The birth room can be a very challenging place for birth partners. It not easy seeing the person you love in discomfort and many birth partners describe feeling "completely helpless". A common strategy midwives use to help birth partners overcome these feelings is to suggest a few practical things the birth partner can do to help. This might be providing a back massage, making sure the woman has something to eat and drink regularly, and letting her know what a great job she’s doing.
For Chris, the turn of events during Oscar's birth were clearly extremely difficult for him. This is a very rare event for a birth partner to witness. Sarah’s labour was high risk, complicated by blood loss and Oscar’s prematurity.

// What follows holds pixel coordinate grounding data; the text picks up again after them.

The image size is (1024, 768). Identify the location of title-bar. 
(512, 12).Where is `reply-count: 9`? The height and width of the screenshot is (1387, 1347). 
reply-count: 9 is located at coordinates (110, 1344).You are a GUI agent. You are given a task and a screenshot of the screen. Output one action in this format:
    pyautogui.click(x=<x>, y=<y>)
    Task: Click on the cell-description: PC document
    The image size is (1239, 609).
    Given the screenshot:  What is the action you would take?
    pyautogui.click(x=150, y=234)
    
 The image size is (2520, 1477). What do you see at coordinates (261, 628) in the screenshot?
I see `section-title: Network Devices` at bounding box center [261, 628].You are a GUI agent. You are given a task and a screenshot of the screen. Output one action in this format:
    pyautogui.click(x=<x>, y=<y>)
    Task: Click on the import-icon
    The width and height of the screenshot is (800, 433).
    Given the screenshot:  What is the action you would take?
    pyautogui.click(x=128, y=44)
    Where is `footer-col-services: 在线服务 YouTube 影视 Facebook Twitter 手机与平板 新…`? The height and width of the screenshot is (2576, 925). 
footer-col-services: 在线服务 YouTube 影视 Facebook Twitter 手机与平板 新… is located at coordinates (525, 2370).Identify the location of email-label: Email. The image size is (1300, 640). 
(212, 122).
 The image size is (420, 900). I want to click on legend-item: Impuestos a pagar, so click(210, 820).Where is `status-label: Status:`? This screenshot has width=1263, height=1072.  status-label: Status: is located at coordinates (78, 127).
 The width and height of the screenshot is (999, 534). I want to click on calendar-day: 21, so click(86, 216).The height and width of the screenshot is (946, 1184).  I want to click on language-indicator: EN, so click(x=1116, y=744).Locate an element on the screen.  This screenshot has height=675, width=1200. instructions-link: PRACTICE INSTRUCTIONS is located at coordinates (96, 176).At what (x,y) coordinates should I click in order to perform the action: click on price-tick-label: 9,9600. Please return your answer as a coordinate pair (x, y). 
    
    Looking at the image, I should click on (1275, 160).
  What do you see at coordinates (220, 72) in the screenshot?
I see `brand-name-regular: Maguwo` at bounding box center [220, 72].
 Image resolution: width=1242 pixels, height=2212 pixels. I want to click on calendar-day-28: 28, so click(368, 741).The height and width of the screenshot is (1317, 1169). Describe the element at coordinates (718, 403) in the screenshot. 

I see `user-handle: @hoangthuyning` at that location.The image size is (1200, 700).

Witnessing labour and birth can be traumatic for some partners, and feeling unclear about everything is common. Many maternity units, including Liverpool Women’s, provide women and their partners with opportunities to discuss these feelings and receive information and support after the birth. These are often described as "debriefing" or "birth afterthoughts" services. If tonight's episode has raised any questions or worries for you, you can contact your local maternity unit to find out what support is available. There is also excellent support available from The Birth Trauma Association http://www.birthtraumaassociation.org.uk/
It was lovley to see Chris's courage throughout a situation he found almost impossible to cope with rewarded when he finally connected with baby Oscar. Not a dry eye, I think, when he whispers the scouse Dads mantra "I love ya mate" for the very first time.